This post is part of the July 2015 synchroblog that invited bloggers to write about “What It Means To Be Pro-Life.”
My fifty-seven year-old friend has been fighting for her life for over a month and half, after having emergency surgery to repair complications from a previous surgery. She is on a respirator with periodic spells of consciousness, and still fighting infection. It has been an epic battle. As we hope and pray she recovers from all of this, we know it will be a long-term process. (Most recent update: she is doing much better and is being weaned off of the respirator.)
When she became deathly ill and called the doctor’s office, the response was that her illness could not possibly be associated with the surgery. When she went to the ER and was barely able to remain conscious, she had to wait an inordinate amount of time just to be seen. Her condition became more critical by the minute.
What does it mean to be pro life for my friend?
My sixty-seven year-old brother suffered brain damage from an aneurysm surgery several years ago. Recently, he has been diagnosed with Alzheimer’s. He is extremely slow, needs close direction at every step, and requires someone to give him his medicine.
What does it mean to be pro life for my brother?
My eighty-eight year-old dad lives in a nursing home. He has been doing better there than when he was in an apartment with mom because his medicine is administered by someone other than him, and he is in a structured environment. He is extremely OCD, a hypochondriac, and has vascular dementia. In other words, he can be pretty ornery.
What does it mean to be pro life for my dad?
Like most issues, the pro life and pro choice causes have been politicized, characterized, and reduced to slogans. The movement has mostly focused on the unborn. Some have encouraged us to expand our thinking to include vulnerable children. I am saying we should include the whole spectrum of life.
To be pro life is to respect the life and dignity of every individual, especially, the most venerable and marginalized. Jesus elevated the role of children, women, and outcasts, like the disabled, the poor, and those guilty on the particular featured sins of that particular time and culture.

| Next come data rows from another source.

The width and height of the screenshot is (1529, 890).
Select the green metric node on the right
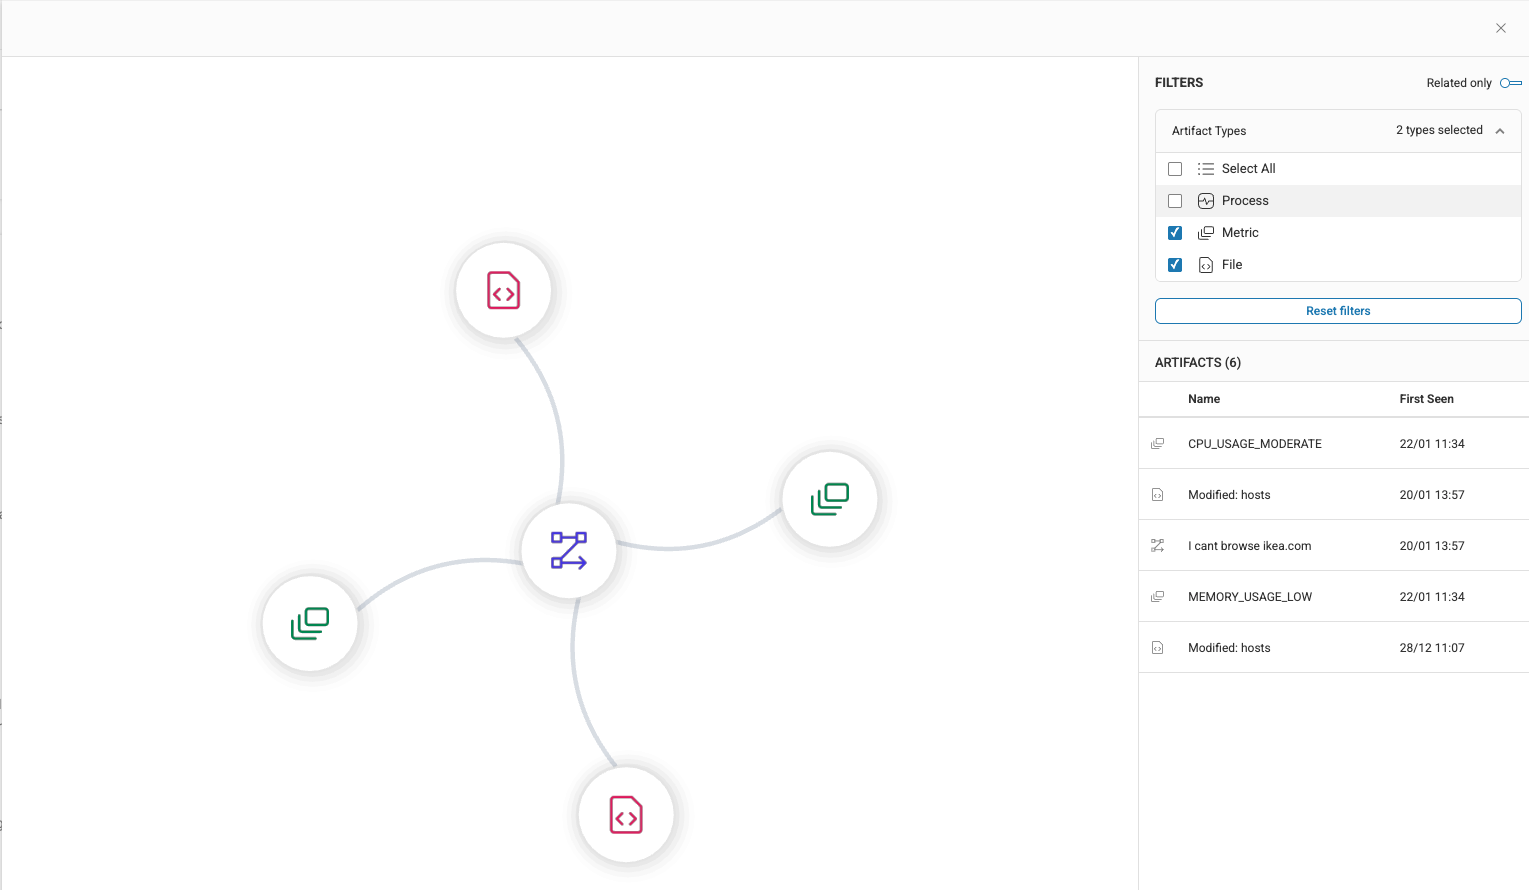pyautogui.click(x=829, y=499)
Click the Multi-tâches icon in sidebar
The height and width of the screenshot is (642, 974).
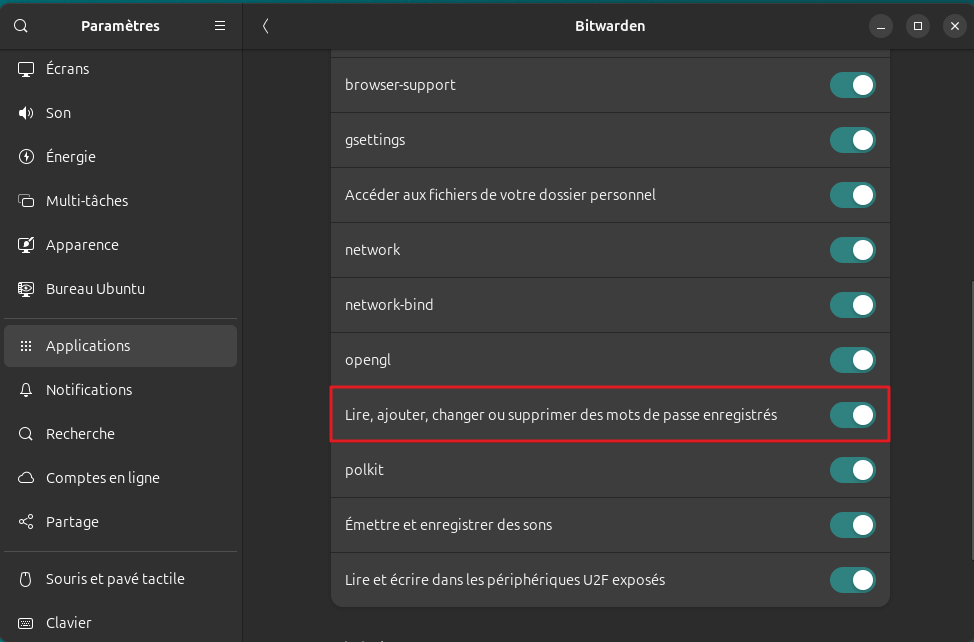[x=27, y=201]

Children are vulnerable. Unborn children are very much at risk. So, are the poor, and the elderly.
Many elderly people need an advocate to manage the complexities of healthcare in America. (Actually, most Americans would probably like to have one.) Doctors really need to compassionately listen to their patients. Too many don’t. ER’s need to expedite the care of the critically ill and injured. Some are famously inefficient. The role of the basic caregiver in hospitals and nursing homes, as well as the home health worker needs to be elevated. Unfortunately, those who provide basic care for the elderly are poorly paid and there is a high turnover rate.
Some people are easily disregarded. They cannot advocate for themselves. Someone else must step up. Unfortunately, in our sophisticated times, there are huge pockets of people who are still pretty much forgotten, marginalized, and ignored.
We can’t narrow this problem down to just the unborn and children. They need our help, but our societal issues of disregarding vulnerable people are so much bigger.
We need full spectrum, whole life advocacy that shows a respect for life, at all stages. It’s easy to write people off because they are chronically ill, disabled, or elderly. Yet, advocating and assisting them is one of the best things we will ever do for ourselves.
It is not a burden, but a responsibility, and a privilege.
Here are the links to the other writers’ contributions on the topic.
Justin Steckbauer – What Is The Truth About Abortion?
Tim Nichols – Firm Foundations
Tony Ijeh – What It Means To Be Pro-Life
Wesley Rostoll – Embracing A More Holistic View On What It Means To Be Pro-Life
Unfortunately in most of the discussions on this topic involving my American brothers and sisters, the value of people´s lives who are destroyed or greatly hampered by US sponsored or direct violence is completely ignored. Many people who would answer favorably and lovingly to the situtions you have mentioned would react angrily to what I have said. The culture of death we see in the US has deep roots and has entangled numerous believers. Oh they will come up with myriads of arguments and patriotic excuses for supporting their country subdueing other lands with a bloody hand, but none of those arguments stand in the light of The Life. I do not believe you do justice to the subject in the American context until you deal with the strange ability the church on the whole has for condoning stealing killing and destroying overseas.
Kevin – That is an overlooked aspect of being pro life. You’re right, most Americans don’t make the connection. That would be a great synchroblog topic for the future.